Now, this doesn’t mean Luther wasn’t a genius or that he didn’t make a massive contribution to world history. But Great Men are often odd men, and Luther was certainly odd.
As for the suggestion that the Wahhabi Muslims are like the early Protestants, I think I’m on solid ground here too, though reasonable people may differ. However, I should have emphasized more than I did (though I did emphasize it quite a bit) that Christian zealotry and Muslim zealotry will manifest themselves very differently.
Which leads me to another mistake. In the same column, when writing about the Wahhabi zealots who tried to destroy Mohammed’s tomb, I wrote that this “runs completely against the stereotype of ‘conservative’ Saudi Arabia, until you think of mobs of similar ‘reformers’ burning Catholic churches and artwork all across Europe (though I can’t see Christians of any denomination seeking to destroy Christ’s tomb).” Clearly I meant this in the hypothetical sense, since Jesus can’t actually be found in a tomb because of the whole resurrection thing.

▸ Exercise
Return the section of the passage on Luther and Wahhabi zealotry starting at "Which leads me" and ending at "whole resurrection thing.", word for word. The listing comes from a separate source.

(Records drawn from a collection)

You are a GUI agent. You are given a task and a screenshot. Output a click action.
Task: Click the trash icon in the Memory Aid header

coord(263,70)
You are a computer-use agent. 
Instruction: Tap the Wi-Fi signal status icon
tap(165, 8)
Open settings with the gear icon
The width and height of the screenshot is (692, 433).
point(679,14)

▸ Response box
Which leads me to another mistake. In the same column, when writing about the Wahhabi zealots who tried to destroy Mohammed’s tomb, I wrote that this “runs completely against the stereotype of ‘conservative’ Saudi Arabia, until you think of mobs of similar ‘reformers’ burning Catholic churches and artwork all across Europe (though I can’t see Christians of any denomination seeking to destroy Christ’s tomb).” Clearly I meant this in the hypothetical sense, since Jesus can’t actually be found in a tomb because of the whole resurrection thing.